▶ [Data to examine]
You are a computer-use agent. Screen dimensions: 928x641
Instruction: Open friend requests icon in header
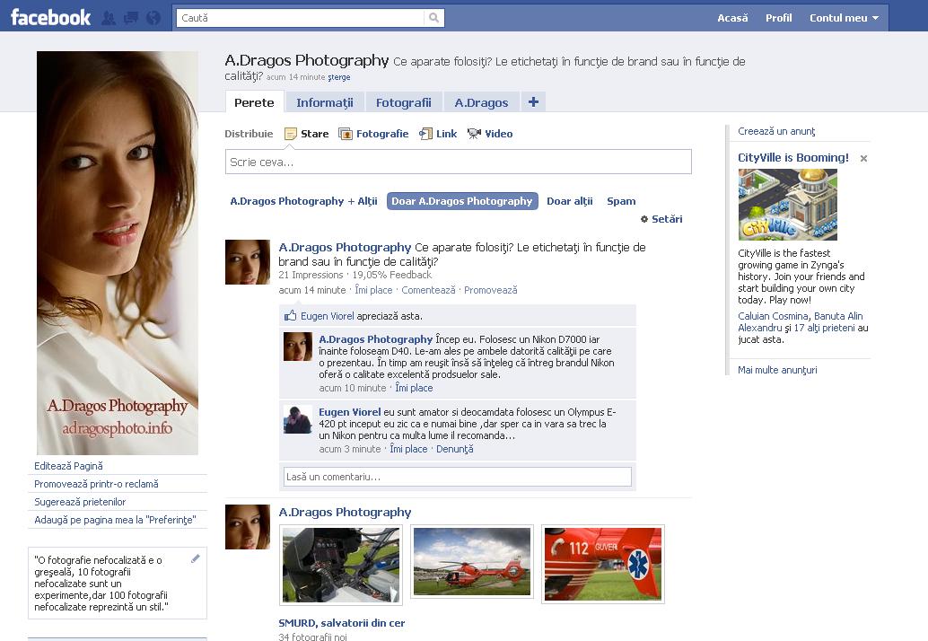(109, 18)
* * *
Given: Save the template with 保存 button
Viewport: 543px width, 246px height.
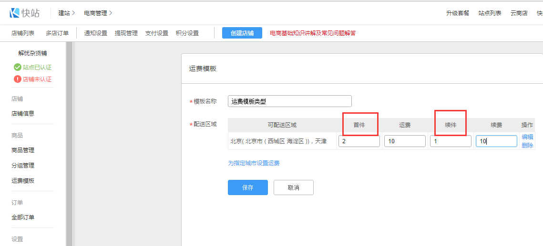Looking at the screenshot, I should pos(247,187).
* * *
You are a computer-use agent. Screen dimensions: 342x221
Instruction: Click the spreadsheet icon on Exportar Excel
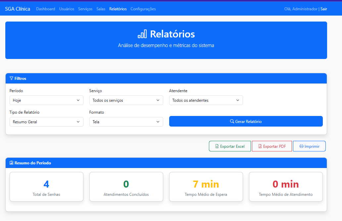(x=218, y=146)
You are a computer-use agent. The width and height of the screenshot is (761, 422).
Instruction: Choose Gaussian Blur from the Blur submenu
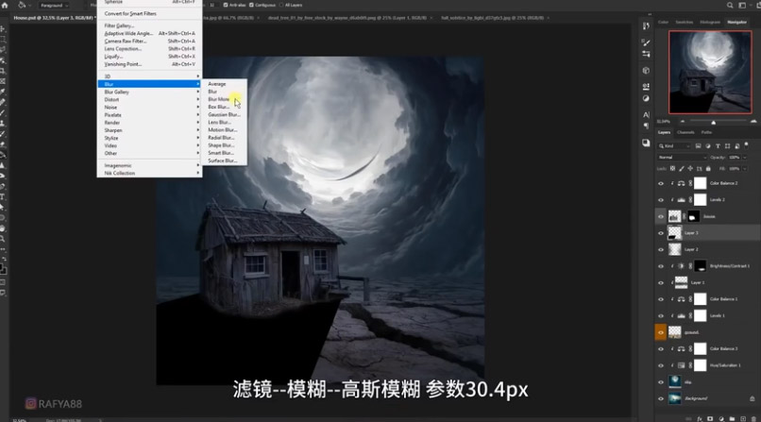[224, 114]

▶ [Assignment] Lines holding "agent" in the data above: copy each of them.

▶ [Exercise output]
You are a computer-use agent. Screen dimensions: 928x641
You are a computer-use agent. Screen dimensions: 342x221
You are a computer-use agent. The width and height of the screenshot is (761, 422).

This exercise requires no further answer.